§ **About this exercise**:
Could you filter the records below and keep only the lines with the word "Kinder"?

#### Excerpted records ####

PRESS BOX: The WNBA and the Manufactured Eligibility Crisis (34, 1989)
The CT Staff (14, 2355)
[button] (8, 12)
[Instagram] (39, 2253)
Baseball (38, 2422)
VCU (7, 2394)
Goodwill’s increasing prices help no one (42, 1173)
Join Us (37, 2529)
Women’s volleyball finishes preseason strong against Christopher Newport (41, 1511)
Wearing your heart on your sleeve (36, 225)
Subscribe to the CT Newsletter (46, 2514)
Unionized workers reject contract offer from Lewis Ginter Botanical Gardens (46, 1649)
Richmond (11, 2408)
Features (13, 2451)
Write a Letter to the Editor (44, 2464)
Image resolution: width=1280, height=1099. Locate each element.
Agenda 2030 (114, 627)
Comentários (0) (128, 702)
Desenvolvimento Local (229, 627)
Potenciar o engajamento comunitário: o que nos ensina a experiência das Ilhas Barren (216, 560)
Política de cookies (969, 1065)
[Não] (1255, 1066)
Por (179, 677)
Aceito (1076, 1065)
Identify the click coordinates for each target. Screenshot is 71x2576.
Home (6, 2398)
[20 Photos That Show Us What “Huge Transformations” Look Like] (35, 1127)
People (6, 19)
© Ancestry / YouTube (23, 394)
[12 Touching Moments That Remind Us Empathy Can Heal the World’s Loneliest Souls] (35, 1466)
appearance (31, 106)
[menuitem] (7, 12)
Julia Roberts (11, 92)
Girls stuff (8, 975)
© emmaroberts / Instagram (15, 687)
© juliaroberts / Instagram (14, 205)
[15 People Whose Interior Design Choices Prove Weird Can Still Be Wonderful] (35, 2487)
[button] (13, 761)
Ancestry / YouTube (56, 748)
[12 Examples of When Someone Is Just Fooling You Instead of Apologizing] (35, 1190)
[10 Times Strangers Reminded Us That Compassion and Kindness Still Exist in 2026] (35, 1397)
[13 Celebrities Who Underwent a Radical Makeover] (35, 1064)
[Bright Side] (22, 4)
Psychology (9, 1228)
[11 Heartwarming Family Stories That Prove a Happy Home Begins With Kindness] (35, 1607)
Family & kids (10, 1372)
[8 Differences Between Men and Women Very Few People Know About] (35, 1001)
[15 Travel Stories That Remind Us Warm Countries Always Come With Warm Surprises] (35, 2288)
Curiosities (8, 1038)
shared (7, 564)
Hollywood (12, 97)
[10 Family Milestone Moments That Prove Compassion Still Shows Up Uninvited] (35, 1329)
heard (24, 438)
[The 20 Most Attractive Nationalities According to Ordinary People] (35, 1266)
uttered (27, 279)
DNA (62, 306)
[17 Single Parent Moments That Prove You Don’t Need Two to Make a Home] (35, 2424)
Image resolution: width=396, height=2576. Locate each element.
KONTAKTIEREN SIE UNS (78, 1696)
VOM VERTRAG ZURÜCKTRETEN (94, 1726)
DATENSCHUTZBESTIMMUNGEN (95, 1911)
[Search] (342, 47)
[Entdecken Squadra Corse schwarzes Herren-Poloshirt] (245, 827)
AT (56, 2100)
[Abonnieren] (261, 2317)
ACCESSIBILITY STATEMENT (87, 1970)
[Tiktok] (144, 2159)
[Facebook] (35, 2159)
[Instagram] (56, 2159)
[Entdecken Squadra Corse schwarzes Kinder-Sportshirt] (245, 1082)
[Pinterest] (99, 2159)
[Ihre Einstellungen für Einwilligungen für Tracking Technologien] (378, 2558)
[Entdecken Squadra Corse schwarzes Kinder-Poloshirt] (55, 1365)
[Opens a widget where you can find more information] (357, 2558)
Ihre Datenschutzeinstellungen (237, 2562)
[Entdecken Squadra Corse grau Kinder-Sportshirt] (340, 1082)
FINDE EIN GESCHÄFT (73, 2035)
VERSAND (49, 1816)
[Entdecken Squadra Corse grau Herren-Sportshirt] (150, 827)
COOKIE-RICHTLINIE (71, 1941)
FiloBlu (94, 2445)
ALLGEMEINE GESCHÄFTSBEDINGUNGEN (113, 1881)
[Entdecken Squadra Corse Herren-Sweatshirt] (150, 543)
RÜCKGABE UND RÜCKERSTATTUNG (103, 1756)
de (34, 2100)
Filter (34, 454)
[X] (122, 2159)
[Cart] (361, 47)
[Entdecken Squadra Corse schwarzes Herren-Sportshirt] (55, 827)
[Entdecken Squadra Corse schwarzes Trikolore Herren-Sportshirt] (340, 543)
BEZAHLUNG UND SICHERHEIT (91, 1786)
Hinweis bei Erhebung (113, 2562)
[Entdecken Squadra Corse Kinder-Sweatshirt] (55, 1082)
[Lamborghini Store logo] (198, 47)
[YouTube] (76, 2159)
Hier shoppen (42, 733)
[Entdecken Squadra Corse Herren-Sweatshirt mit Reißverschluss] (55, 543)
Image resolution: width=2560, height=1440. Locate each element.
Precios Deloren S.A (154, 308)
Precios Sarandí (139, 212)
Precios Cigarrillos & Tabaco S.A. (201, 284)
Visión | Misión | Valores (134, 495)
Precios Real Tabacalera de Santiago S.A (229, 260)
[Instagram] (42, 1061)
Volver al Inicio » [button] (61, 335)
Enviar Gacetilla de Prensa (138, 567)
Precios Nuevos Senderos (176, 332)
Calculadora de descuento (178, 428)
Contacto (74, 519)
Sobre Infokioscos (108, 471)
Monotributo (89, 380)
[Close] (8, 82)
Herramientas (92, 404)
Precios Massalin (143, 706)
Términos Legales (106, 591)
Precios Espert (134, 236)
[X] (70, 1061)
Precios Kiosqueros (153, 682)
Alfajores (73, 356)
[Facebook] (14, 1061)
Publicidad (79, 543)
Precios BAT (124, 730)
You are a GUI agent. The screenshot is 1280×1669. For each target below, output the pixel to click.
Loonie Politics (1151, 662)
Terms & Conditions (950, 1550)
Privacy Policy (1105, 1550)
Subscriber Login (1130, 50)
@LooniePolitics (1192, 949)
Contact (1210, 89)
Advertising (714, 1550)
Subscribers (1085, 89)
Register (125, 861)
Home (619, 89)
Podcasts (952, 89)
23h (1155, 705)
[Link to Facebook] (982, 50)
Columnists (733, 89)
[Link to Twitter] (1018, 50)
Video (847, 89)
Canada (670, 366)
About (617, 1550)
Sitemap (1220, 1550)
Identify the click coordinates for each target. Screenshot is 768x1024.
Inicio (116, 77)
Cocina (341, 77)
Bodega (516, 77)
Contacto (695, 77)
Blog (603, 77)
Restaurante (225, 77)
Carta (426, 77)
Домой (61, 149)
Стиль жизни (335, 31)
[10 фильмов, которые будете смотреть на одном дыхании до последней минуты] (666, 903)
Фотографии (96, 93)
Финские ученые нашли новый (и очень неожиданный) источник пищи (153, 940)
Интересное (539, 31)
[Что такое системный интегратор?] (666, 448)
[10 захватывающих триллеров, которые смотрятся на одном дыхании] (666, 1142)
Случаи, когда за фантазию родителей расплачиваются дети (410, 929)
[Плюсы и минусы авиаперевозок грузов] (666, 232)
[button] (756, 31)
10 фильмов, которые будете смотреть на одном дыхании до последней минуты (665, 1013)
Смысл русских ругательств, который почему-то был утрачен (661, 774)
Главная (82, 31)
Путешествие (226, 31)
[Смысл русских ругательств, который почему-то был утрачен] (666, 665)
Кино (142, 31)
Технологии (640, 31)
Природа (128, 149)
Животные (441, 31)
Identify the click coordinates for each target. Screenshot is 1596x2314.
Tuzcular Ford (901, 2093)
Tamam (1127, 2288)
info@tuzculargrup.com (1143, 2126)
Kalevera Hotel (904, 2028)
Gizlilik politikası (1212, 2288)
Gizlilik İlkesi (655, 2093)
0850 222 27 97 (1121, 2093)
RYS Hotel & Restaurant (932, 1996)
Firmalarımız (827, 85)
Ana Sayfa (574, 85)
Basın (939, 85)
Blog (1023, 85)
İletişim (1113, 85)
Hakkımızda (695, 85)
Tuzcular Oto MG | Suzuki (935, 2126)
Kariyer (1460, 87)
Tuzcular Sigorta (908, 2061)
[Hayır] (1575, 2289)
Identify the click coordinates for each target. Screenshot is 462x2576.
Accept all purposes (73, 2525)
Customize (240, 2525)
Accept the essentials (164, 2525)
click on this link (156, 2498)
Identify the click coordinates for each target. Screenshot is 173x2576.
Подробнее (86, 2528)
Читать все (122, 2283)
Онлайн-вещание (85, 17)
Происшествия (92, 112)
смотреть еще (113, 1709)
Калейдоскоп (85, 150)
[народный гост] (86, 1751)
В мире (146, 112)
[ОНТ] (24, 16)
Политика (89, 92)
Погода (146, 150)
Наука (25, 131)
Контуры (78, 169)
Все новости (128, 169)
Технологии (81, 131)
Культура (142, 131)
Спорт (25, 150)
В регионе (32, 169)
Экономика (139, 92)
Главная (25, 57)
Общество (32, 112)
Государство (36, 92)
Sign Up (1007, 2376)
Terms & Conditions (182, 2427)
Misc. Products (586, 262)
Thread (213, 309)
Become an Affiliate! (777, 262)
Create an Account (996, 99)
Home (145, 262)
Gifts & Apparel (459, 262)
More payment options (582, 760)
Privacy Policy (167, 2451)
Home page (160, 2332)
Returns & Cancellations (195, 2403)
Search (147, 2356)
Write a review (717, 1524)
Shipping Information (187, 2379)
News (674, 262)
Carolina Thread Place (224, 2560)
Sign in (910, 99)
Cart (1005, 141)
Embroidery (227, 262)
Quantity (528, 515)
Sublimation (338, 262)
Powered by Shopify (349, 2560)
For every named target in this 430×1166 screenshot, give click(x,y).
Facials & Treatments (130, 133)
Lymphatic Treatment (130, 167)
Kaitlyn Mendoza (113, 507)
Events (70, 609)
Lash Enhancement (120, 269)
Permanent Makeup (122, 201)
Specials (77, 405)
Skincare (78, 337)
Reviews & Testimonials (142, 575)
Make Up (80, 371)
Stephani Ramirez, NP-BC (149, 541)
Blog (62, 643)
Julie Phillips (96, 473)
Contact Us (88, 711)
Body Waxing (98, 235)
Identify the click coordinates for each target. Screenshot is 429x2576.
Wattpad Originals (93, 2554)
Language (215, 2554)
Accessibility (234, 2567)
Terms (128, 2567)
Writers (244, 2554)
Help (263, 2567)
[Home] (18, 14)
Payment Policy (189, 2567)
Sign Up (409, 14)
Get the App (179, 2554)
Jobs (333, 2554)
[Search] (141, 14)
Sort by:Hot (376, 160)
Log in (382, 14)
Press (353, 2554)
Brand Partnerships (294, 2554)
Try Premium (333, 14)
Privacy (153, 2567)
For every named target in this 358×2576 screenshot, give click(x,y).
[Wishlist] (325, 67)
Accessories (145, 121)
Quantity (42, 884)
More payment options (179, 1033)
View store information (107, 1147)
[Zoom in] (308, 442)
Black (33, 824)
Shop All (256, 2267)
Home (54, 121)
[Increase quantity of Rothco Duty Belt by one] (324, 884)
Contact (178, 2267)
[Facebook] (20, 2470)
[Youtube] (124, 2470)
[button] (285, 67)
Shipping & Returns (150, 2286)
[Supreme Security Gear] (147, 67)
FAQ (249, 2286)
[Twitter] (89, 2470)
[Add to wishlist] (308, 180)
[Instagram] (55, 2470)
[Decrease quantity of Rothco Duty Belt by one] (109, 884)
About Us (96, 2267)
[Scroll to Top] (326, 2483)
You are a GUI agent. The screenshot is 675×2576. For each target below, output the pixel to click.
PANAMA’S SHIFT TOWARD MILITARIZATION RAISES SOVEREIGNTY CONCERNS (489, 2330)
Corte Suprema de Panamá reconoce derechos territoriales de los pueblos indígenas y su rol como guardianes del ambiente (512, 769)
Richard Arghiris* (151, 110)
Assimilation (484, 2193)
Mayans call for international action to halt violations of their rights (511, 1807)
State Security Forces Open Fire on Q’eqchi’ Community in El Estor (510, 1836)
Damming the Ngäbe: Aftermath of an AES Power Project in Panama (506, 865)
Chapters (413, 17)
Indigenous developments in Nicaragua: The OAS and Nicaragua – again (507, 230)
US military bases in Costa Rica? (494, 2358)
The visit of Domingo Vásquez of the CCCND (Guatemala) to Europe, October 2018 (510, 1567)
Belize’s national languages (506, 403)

####

§ **Exercise solution**:
[Entdecken Squadra Corse schwarzes Kinder-Sportshirt] (245, 1082)
[Entdecken Squadra Corse schwarzes Kinder-Poloshirt] (55, 1365)
[Entdecken Squadra Corse grau Kinder-Sportshirt] (340, 1082)
[Entdecken Squadra Corse Kinder-Sweatshirt] (55, 1082)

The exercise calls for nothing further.